**Set task:** Extract each line of the rows below that contains the string "Open". Case matters.
>> BEGIN
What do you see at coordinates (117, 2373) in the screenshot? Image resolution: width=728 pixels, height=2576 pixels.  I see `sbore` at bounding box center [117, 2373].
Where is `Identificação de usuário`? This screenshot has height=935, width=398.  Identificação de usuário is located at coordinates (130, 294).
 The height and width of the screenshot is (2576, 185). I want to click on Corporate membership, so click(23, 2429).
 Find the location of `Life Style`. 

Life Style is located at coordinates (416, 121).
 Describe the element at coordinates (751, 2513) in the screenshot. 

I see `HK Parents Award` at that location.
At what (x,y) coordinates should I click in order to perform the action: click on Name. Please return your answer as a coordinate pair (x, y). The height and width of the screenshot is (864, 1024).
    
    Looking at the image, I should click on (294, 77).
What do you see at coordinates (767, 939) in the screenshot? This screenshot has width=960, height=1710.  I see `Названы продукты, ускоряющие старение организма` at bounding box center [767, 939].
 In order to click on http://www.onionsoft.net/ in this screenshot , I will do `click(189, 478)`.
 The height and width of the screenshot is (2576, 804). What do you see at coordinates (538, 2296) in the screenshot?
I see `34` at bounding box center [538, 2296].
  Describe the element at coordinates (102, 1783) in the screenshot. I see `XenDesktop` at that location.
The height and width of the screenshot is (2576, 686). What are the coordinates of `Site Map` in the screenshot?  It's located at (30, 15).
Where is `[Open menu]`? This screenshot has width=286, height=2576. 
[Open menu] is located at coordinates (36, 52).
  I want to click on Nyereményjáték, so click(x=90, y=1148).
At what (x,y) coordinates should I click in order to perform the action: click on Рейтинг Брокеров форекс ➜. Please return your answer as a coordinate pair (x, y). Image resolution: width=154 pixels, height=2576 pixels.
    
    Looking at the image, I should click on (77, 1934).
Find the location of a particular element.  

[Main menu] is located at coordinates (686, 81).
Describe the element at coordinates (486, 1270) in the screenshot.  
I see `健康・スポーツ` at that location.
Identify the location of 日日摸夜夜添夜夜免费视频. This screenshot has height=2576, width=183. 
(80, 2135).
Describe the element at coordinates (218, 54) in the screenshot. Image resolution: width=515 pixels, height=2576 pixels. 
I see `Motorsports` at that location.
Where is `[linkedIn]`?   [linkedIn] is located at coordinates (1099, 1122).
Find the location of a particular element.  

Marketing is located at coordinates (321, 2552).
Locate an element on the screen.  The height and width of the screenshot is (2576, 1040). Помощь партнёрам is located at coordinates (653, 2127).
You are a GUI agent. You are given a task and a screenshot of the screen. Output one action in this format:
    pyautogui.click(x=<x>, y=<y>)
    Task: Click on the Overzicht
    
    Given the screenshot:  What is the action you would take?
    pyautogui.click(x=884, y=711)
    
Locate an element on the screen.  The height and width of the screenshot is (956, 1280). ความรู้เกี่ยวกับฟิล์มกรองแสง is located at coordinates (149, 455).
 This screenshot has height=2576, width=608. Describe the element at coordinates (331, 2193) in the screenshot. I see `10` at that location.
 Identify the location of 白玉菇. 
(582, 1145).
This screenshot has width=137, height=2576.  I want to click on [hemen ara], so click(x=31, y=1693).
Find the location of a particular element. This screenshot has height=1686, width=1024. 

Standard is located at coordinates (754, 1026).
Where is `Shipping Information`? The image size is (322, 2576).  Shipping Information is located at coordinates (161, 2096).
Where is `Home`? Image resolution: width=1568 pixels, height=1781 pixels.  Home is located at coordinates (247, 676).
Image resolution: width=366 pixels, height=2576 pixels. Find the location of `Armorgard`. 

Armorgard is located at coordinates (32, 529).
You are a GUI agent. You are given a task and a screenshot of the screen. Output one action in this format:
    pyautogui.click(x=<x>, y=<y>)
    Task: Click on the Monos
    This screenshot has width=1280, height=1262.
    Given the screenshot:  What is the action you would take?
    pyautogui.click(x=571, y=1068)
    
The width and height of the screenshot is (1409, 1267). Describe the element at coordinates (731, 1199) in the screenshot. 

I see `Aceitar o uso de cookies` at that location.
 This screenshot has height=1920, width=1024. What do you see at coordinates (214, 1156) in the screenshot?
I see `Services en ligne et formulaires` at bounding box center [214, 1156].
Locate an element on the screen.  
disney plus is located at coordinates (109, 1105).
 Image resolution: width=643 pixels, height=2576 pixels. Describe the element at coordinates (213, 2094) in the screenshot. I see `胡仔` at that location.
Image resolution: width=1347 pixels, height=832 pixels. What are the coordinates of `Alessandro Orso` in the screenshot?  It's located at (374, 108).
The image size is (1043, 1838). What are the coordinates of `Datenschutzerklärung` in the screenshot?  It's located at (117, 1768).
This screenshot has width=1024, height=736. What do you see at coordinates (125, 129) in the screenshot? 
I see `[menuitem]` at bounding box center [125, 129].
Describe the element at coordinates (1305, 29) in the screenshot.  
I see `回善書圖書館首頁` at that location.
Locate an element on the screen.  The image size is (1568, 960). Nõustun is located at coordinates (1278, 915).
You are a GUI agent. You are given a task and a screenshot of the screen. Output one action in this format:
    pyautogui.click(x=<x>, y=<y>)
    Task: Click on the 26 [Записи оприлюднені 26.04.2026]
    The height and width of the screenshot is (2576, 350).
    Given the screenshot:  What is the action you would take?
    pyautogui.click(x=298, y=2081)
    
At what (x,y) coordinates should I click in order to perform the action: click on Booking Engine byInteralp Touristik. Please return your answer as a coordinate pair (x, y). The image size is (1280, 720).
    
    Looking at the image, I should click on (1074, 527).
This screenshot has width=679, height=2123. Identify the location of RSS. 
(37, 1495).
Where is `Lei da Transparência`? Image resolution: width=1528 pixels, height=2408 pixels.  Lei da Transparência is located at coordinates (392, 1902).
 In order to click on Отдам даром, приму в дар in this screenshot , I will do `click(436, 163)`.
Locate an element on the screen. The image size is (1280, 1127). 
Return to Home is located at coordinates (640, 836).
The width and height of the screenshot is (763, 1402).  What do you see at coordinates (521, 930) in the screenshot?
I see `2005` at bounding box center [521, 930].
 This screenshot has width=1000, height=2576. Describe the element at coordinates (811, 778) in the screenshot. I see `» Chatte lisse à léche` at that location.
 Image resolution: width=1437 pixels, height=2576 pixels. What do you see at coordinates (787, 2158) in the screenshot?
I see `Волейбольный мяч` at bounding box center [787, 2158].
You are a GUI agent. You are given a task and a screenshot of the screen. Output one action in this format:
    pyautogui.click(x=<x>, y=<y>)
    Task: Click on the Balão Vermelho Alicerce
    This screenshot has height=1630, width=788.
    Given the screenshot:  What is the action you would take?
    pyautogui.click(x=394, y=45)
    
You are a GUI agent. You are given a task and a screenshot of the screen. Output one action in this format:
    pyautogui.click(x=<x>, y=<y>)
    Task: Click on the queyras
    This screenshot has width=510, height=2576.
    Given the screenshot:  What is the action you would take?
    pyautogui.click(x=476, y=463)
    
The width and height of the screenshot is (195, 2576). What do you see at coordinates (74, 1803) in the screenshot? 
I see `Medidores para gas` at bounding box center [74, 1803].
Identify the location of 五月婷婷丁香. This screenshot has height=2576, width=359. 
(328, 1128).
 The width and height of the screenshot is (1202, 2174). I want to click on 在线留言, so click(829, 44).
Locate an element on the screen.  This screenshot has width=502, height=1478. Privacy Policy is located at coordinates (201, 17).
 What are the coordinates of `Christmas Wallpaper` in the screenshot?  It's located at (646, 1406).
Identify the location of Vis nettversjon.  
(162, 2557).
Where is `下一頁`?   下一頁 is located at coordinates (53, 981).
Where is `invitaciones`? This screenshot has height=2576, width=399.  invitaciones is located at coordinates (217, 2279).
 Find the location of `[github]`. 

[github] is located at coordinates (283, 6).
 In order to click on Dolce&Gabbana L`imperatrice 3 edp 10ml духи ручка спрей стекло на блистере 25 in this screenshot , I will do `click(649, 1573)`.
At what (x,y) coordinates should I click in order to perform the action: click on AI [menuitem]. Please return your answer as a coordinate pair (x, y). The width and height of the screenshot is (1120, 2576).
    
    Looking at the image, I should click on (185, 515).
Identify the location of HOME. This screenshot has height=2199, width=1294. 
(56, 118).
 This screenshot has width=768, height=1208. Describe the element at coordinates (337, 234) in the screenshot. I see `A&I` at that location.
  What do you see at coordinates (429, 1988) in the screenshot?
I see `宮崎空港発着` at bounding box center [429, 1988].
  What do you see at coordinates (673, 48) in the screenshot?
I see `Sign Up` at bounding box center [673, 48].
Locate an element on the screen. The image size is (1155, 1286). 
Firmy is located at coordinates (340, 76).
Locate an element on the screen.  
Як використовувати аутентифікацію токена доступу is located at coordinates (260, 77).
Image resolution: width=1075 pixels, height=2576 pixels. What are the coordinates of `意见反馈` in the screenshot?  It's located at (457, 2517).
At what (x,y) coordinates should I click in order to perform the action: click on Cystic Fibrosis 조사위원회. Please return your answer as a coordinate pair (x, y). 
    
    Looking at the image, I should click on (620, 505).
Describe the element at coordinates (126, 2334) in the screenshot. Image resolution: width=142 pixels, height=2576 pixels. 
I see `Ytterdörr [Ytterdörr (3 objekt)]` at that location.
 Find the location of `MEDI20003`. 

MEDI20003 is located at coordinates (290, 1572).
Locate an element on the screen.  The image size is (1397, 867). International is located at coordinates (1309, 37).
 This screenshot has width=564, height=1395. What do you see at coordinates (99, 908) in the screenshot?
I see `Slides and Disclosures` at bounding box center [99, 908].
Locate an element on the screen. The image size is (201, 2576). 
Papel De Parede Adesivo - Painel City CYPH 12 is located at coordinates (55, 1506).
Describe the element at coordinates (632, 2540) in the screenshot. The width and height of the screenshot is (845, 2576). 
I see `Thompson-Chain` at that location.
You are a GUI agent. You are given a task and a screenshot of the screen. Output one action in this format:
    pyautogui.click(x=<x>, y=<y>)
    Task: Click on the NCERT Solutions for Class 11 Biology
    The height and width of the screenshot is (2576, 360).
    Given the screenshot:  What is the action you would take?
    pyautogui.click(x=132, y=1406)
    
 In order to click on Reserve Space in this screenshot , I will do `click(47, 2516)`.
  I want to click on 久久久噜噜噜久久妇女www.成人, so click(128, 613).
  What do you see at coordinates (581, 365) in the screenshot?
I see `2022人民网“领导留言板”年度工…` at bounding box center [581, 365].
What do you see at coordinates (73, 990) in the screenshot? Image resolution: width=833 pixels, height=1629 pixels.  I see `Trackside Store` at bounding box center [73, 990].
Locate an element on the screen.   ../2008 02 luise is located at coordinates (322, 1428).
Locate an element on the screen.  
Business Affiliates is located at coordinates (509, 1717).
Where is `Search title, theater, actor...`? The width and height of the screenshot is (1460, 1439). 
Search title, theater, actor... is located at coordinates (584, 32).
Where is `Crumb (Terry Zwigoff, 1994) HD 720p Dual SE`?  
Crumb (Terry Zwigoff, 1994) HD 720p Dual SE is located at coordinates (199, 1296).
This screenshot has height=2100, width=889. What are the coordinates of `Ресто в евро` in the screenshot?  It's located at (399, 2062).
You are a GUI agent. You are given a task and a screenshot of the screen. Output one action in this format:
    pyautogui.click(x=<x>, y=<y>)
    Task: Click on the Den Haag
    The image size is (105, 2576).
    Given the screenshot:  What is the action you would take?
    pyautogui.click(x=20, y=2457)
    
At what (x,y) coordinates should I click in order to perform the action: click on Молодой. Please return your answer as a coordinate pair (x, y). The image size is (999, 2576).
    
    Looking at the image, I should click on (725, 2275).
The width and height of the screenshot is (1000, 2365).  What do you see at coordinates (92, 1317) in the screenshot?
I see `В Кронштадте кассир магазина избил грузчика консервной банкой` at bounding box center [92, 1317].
>> END
**Solution to the problem:**
Where is `[Open menu]`? This screenshot has width=286, height=2576. 
[Open menu] is located at coordinates (36, 52).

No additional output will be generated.